Photo/stories from the field: field notebooks, cameras and stickers

Visual methods were at the heart of the multimodal ethnography used in the Connectors Study. In our second visit to family homes we gave each child a small Nikon digital camera, and rechargeable battery pack. We gave children a basic tour of their new cameras and left them with the brief of taking photographs of things that are important to them. We defined ‘things’ as people, place and/or events. In the course of the fieldwork, and as you can see from the exhibition catalogue, animals and nature were a big category that featured heavily in children’s photography and the ways in which children extended that category of ‘things that matter’ in the process of the research.

We heard from parents mainly about the ways in which children treated their cameras. Some cameras were dismissed, these children already had their own similar model camera and/or prefer to use the family camera or their mothers’ mobile phones. Other cameras broke and were replaced or fixed, sometimes several times. Other children hid their cameras in secret and private places where they kept other important artefacts of their lives. In London, I spent a morning rummaging through a box of odds and sods looking for the camera with one of the children.

Children took many different types of pictures (many of which conform to classic photographic genres without our instruction to do so), and different amounts (some children only took 30 or so photographs, others took over 300, and often took several pictures of the exact same thing).

>Meanwhile all our visits were documented using field diaries. We managed these notes books differently across the three cities.

In London, Melissa bought small notebooks one for each child. In Athens, Christos had one field notebook with different sections for each child. In Hyderabad, Vinnarasan, who was working in a second language with the support of Madhavi Latha, a researcher who is a native Telugu speaker, voice recorded his visits and transcribed them later. He also used a single notebook to record his observations.

From the outset however, in all three cities, we introduced the children to the idea of a field diary, and explained why we used notebooks and took notes: we can’t possibly remember all the things that you tell us or that we do together, and so we note things down to create a record, a memory of our time together. Children enjoyed the field diaries and would often intervene into these notebooks. Vinnarasan has written elsewhere about how his fieldnotes, and handwriting in particular, became the object of gentle mocking by one of the children. Christos often tells the story of how children would check his fieldnotes and intervene to correct what he had written if they felt they had been misunderstood. In London, Melissa’s field diaries also include children’s drawings and other doodles. The success of using a field diary in practice varied considerably. As we’ve written elsewhere (Nolas and Varvantakis, under review) play was a key modality that children brought to the study, and an activity that was impossible not to participate in. As such, as time went on field diaries became less useful and many of our recording took place close after visits in diaries and/or directly typed up on mobile phones on the way home.

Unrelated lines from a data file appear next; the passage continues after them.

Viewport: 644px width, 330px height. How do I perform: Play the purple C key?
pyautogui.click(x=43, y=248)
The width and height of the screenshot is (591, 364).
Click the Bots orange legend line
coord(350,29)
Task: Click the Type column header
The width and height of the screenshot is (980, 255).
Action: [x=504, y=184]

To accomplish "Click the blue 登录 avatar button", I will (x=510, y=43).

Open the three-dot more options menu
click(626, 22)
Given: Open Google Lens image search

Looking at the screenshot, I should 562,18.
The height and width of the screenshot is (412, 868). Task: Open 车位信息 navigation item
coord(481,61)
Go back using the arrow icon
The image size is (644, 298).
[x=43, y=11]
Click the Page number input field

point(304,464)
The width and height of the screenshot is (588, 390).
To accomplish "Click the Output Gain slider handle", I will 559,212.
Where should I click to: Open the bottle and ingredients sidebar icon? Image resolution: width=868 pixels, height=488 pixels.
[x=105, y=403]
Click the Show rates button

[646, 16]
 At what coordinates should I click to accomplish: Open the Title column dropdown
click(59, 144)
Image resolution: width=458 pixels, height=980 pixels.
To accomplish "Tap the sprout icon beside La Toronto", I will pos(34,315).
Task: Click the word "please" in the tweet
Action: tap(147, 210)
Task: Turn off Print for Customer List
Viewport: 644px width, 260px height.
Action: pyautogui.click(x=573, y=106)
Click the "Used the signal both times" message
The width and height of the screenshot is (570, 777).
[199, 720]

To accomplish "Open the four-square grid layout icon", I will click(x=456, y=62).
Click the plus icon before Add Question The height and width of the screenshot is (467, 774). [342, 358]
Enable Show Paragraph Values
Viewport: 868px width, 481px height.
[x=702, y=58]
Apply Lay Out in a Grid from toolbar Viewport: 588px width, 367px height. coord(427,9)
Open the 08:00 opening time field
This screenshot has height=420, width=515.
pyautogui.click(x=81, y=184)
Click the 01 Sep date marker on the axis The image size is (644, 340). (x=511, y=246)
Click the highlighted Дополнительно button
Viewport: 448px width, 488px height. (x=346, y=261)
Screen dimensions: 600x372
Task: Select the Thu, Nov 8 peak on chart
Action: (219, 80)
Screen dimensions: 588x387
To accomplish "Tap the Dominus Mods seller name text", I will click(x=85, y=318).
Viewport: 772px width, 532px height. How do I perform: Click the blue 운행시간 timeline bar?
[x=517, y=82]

On this blog we have used the metaphor of desire lines to chart our progress through the research. We also use this metaphor to think about the ways in which our analysis developed (Nolas, Varvantakis and Aruldoss, 2017). In reflecting on our photographic and fieldwork methods we find another desire line. This time created by children.

In October 2016 Melissa is visiting Akil a boy who lives in North London. They haven’t seen each other since early summer and there is much to catch up on. Akil shares all the photographs he has taken over the summer and shows Melissa a special toy collection he is developing. He then shows Melissa his actual camera. It’s covered in project stickers which were sent to the children earlier that year. ‘Look what I’ve done!’ he says holding his camera up excitedly. ‘This is sick!’ he comments on his artwork and the transformation of the camera from a black generic looking Nikon Coolpix into his own project camera.

In Athens, many children interlocutors have been showing and discussing their stickers collection with Christos. Through the many discussions, Christos has been thinking how stickers may be seen as a sort of a currency – to be collected, exchanged, gifted or safely stored. In many occasions children gave Christos stickers as presents – either for himself or with the request to give it to his son. Fotini, a girl of eight was often showing Christos her collection of stickers and discussing those, and in one visit, she intervened with Christos note-taking of their discussions, and stick some stickers on his notebook as examples, to better describe what it was all about.

Taking our queue from the children and their stickers that ended up leaving their traces on our various methods, we included stickers at the children’s workshop. This is how many of the photo/stories also bring a certain sticker aesthetic to them.